Market research firm Newzoo's report on the first half of 2018 has found that the substantial growth of $50 billion by top 25 public game companies is still the lowest first-half growth since 2014. Consoles are on the green though.
Sony, Microsoft and Nintendo have seen growth of more than 20 per cent in the same period, which is quite the feat. PlayStation 4, Xbox One and Switch made $10.8 billion in revenue, where subscription services played an important role. Granted, Sony and Microsoft did better with PlayStation Plus and Xbox Live, respectively, but Nintendo's fledgeling efforts still raked in 24 per cent of its revenues in the first half of 2018.
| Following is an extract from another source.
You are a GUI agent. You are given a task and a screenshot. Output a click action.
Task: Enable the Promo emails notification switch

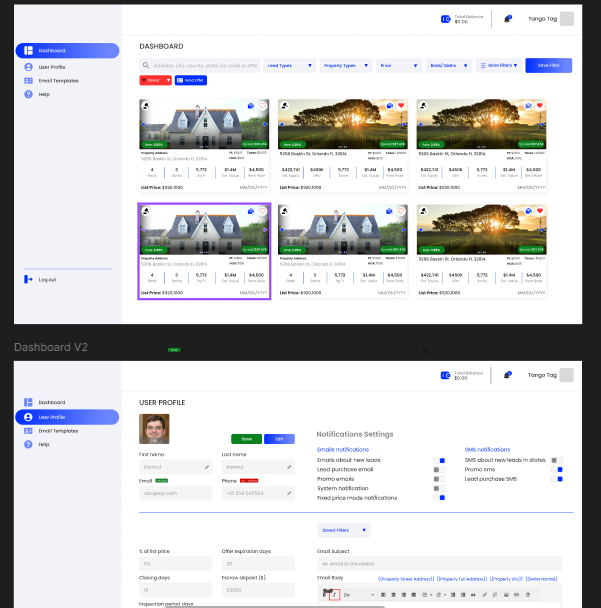click(439, 479)
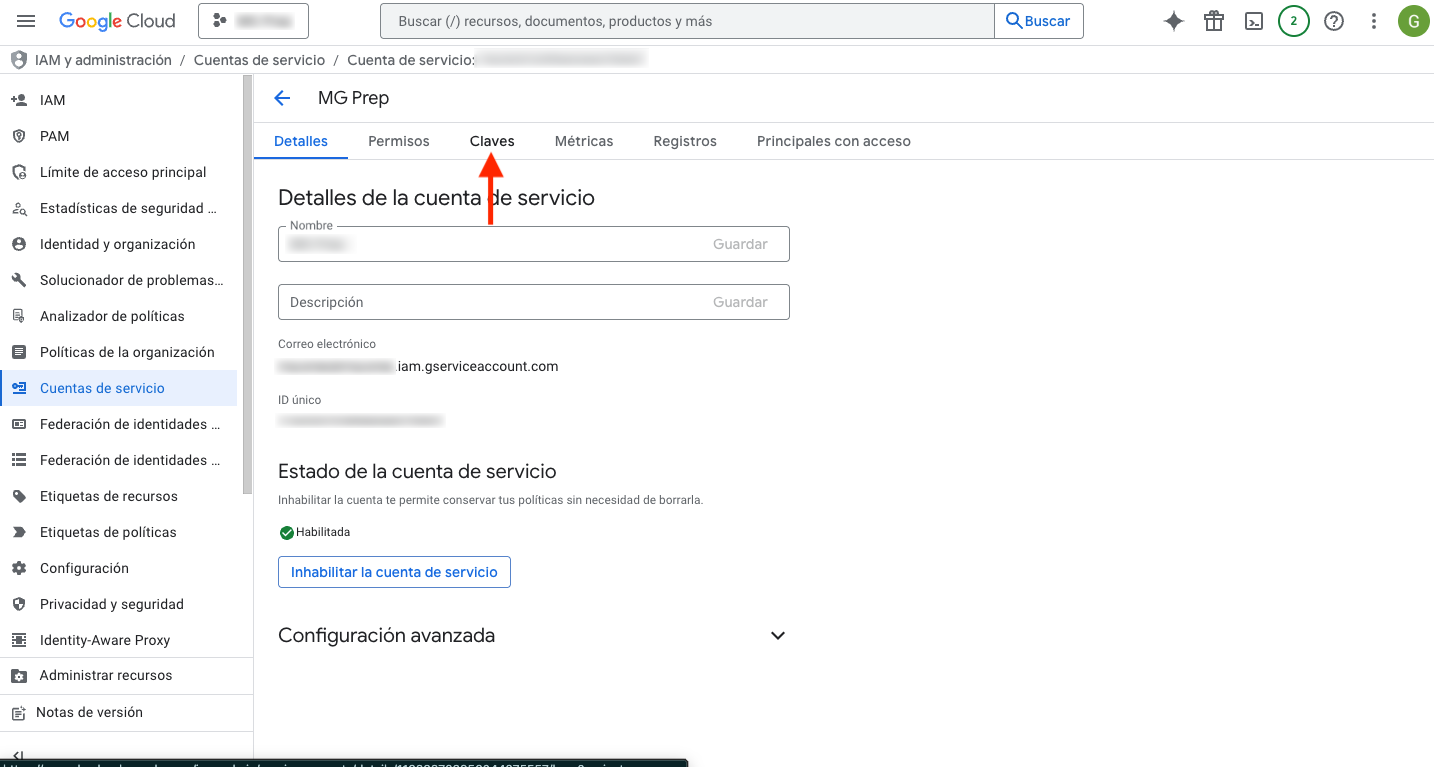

Sony were greatly helped by a strong lineup of PlayStation 4 exclusives like Detroit: Become Human and God of War and the same goes for Nintendo, with their Mario Kart 8: Deluxe and The Legend of Zelda: Breath of the Wild to name but a few.
Nevertheless, Microsoft showed that exclusives are not a mandatory prerequisite for growth, with Xbox software and services notching up growth of 36 per cent. At the same time, they announced plans to expand the Game Pass to PC. This, coupled with some upcoming acquisitions, should push Microsoft into more exclusive-friendly waters as well, Newzoo think.
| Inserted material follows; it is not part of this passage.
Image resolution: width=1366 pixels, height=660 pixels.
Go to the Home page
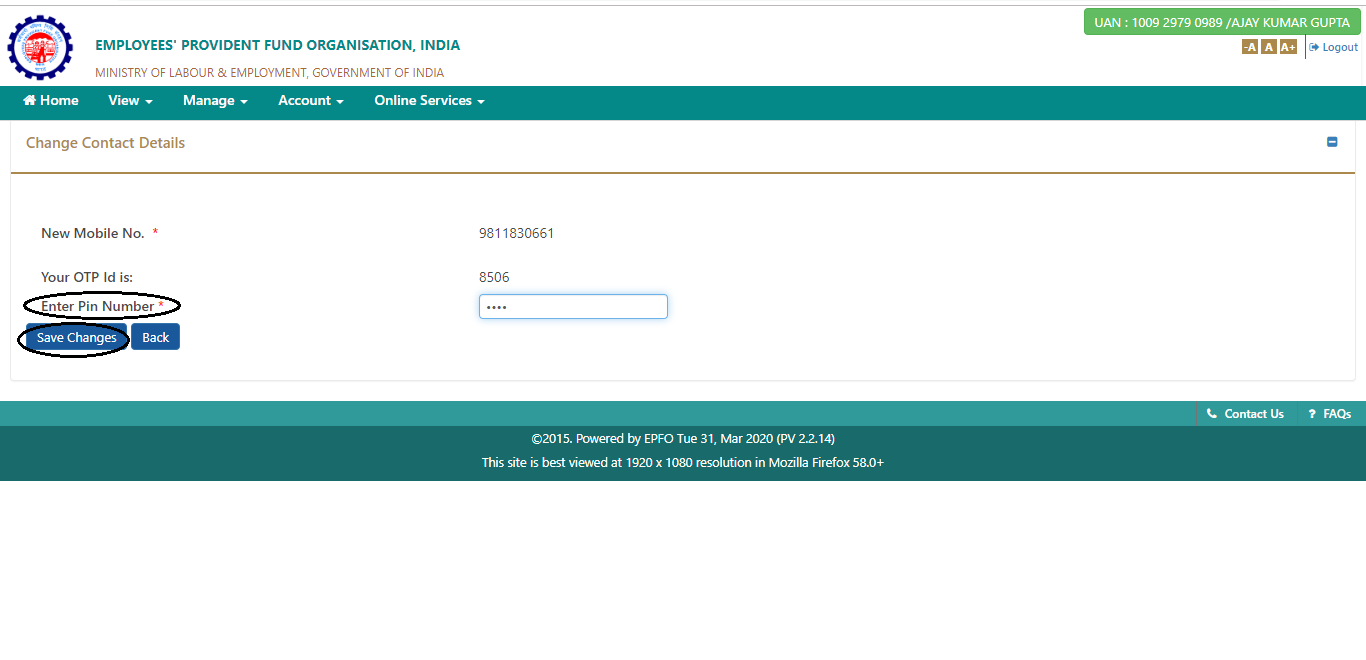pos(51,101)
Newzoo's report says that "Tencent remains the undisputed number one in the top 25", even though the company's second-quarter earnings failed to reach double-digit on-year growth for the first time in more than five years. The impeded growth was attributed to China's recent gaming crackdown, which ultimately affected the entire mobile gaming sector.
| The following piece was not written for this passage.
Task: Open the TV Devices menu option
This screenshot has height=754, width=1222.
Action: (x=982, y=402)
Indeed, the report has found that NetEase, who are Tencent's main competitor in the country, also reported a decrease in first-half revenues. Being a company that's dependent on domestic revenue, NetEase's situation won't be getting easier either.
Interestingly enough, top 10 public companies seem to have been the primary reason for the sector's growth, reporting upwards of 16 per cent on-year growth. Top five, in the meantime, upped their share in the top 25 revenue from 52 to 57 per cent.